* _Exercise instructions_:
Print the passage from the thread on making the R code run faster, starting at the words "e <- rnorm(1e4)" and ending after "your function length(e)". Keep every word the same.

* _Supplied text_:
I have two vector e
and g
. I want to know for each element in e
the percentage of elements in g
that are smaller. One way to implement this in R is:
set.seed(21)
e <- rnorm(1e4)
g <- rnorm(1e4)
mf <- function(p,v) {100*length(which(v<=p))/length(v)}
mf.out <- sapply(X=e, FUN=mf, v=g)
With large e
or g
, this takes a lot of time to run. How can I change or adapt this code to make this run faster?
Note: The mf
function above is based on code from the mess
function in the dismo package.
The reason this is so slow is because you're calling your function length(e)
times. It doesn't make a large difference for small vectors, but the overhead from R function calls really starts to add up with larger vectors.

* _Dataset section_:
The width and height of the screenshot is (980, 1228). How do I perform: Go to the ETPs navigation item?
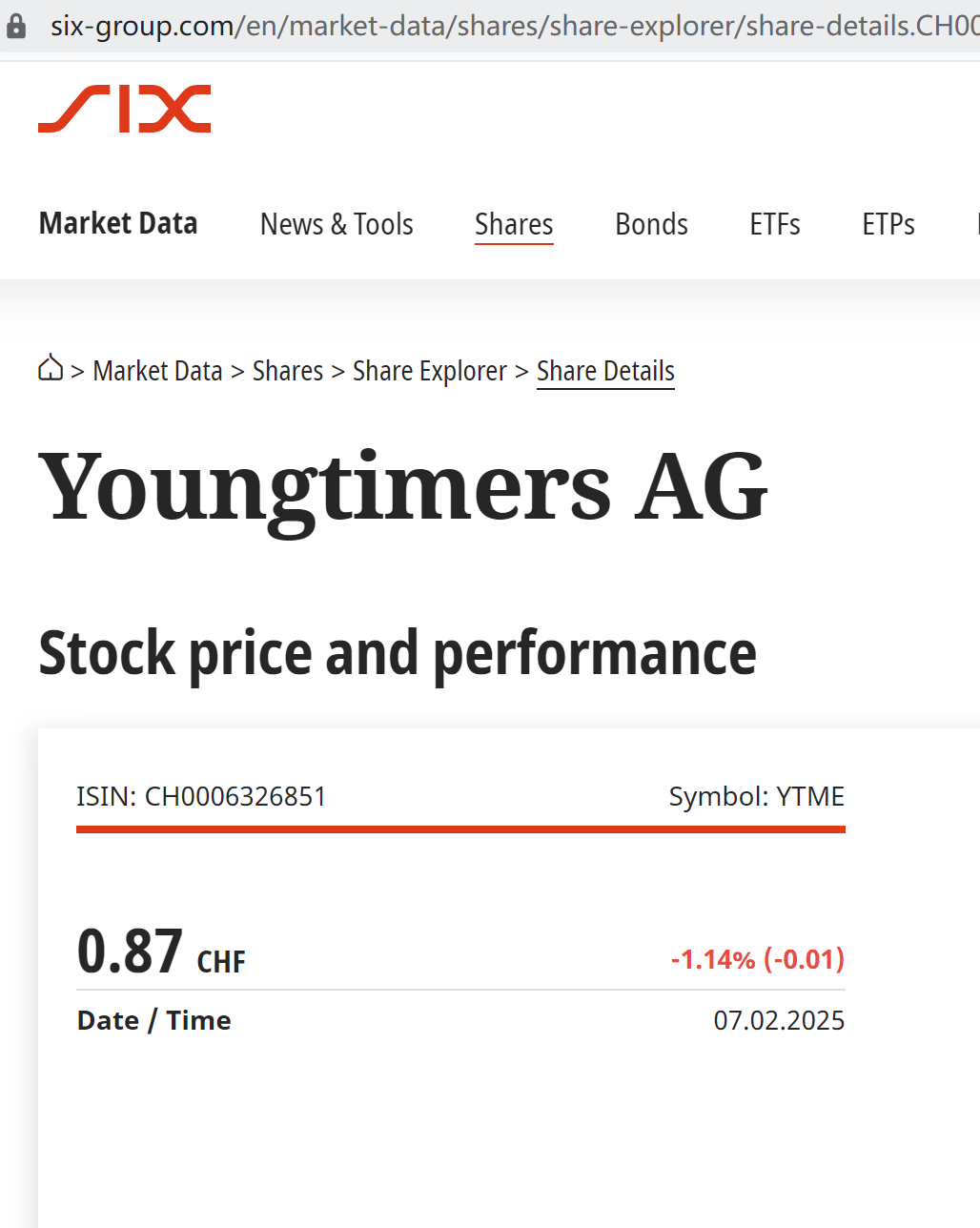(x=888, y=224)
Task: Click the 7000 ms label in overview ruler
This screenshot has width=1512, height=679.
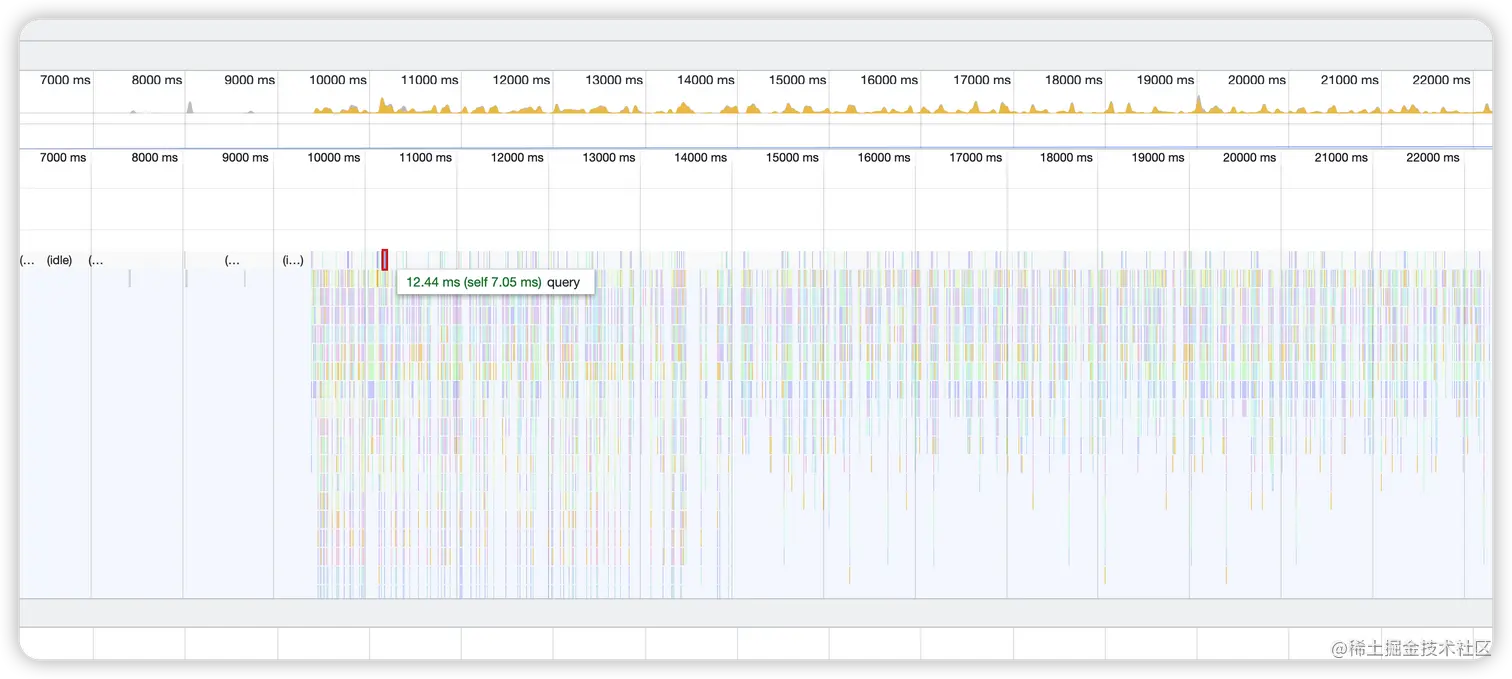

* _The completed task_:
e <- rnorm(1e4)
g <- rnorm(1e4)
mf <- function(p,v) {100*length(which(v<=p))/length(v)}
mf.out <- sapply(X=e, FUN=mf, v=g)
With large e
or g
, this takes a lot of time to run. How can I change or adapt this code to make this run faster?
Note: The mf
function above is based on code from the mess
function in the dismo package.
The reason this is so slow is because you're calling your function length(e)